Work out how many lines of the records contain "width". Answer with the number and nothing else.
***** Given data
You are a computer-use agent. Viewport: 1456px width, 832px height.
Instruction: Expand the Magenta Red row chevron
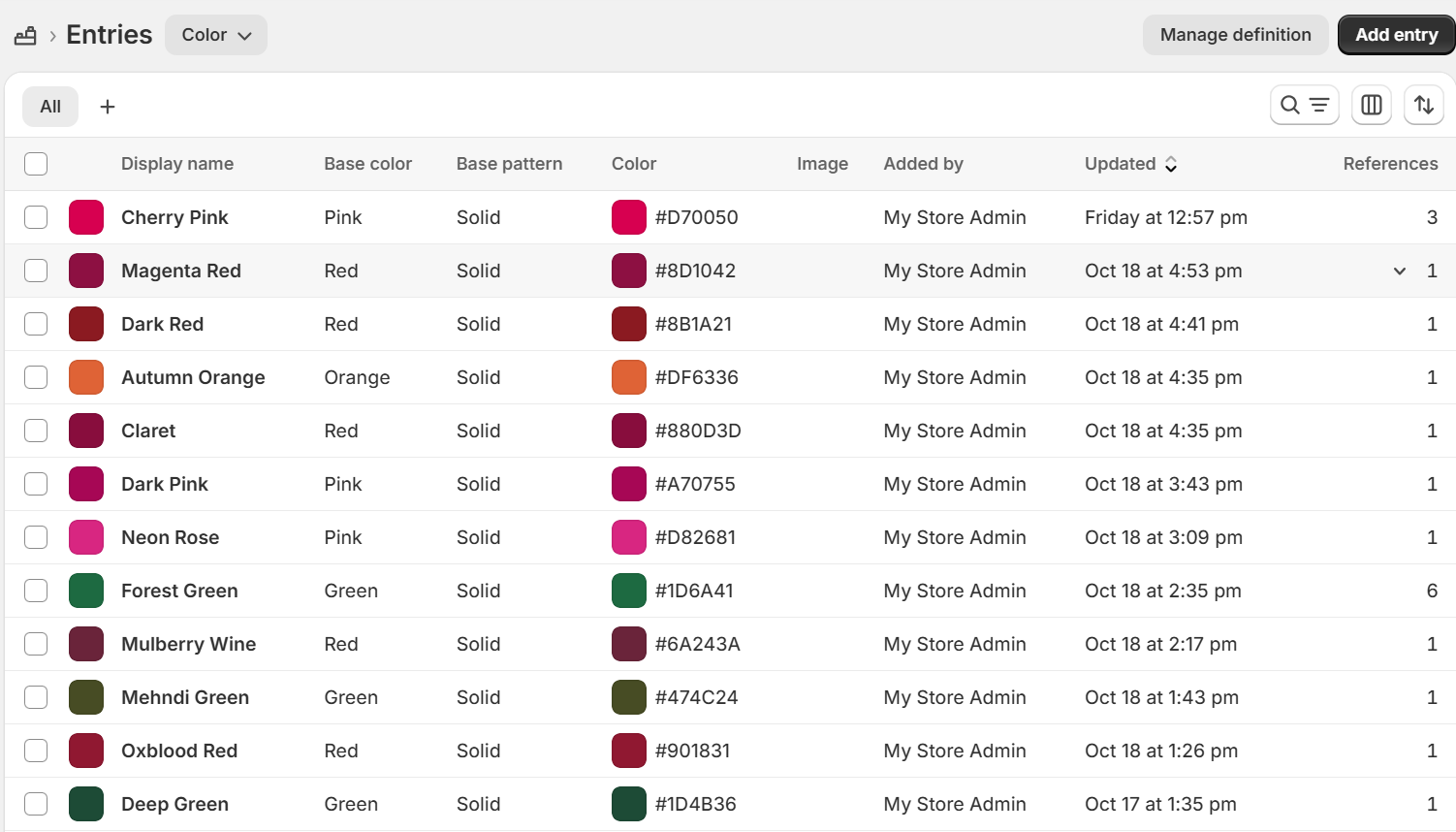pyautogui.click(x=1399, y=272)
**********
***** Given data
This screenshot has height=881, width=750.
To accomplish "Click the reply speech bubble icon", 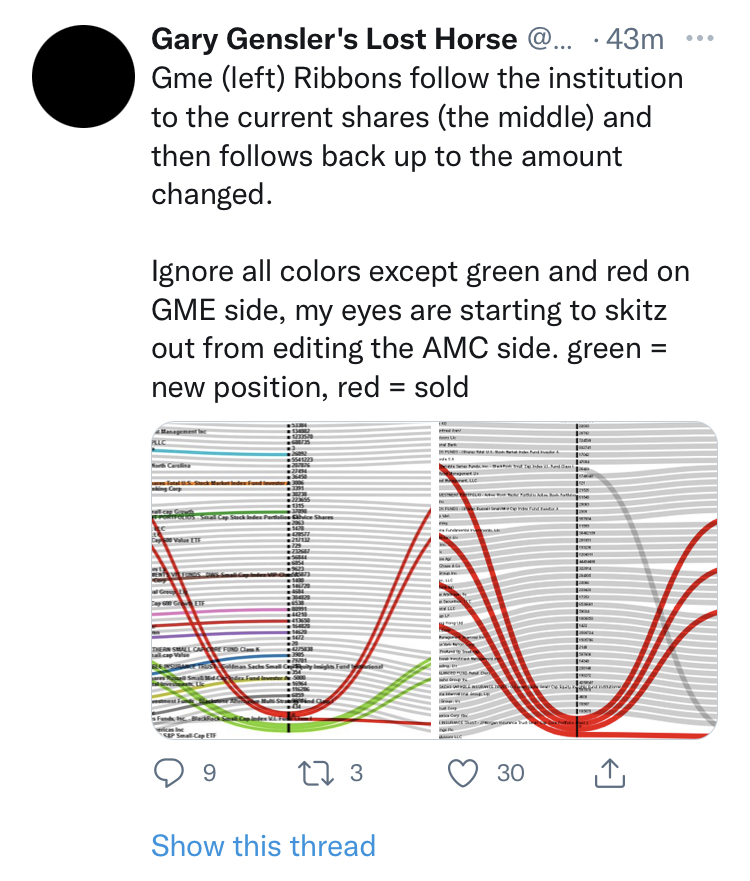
**********
* [Exercise response] 2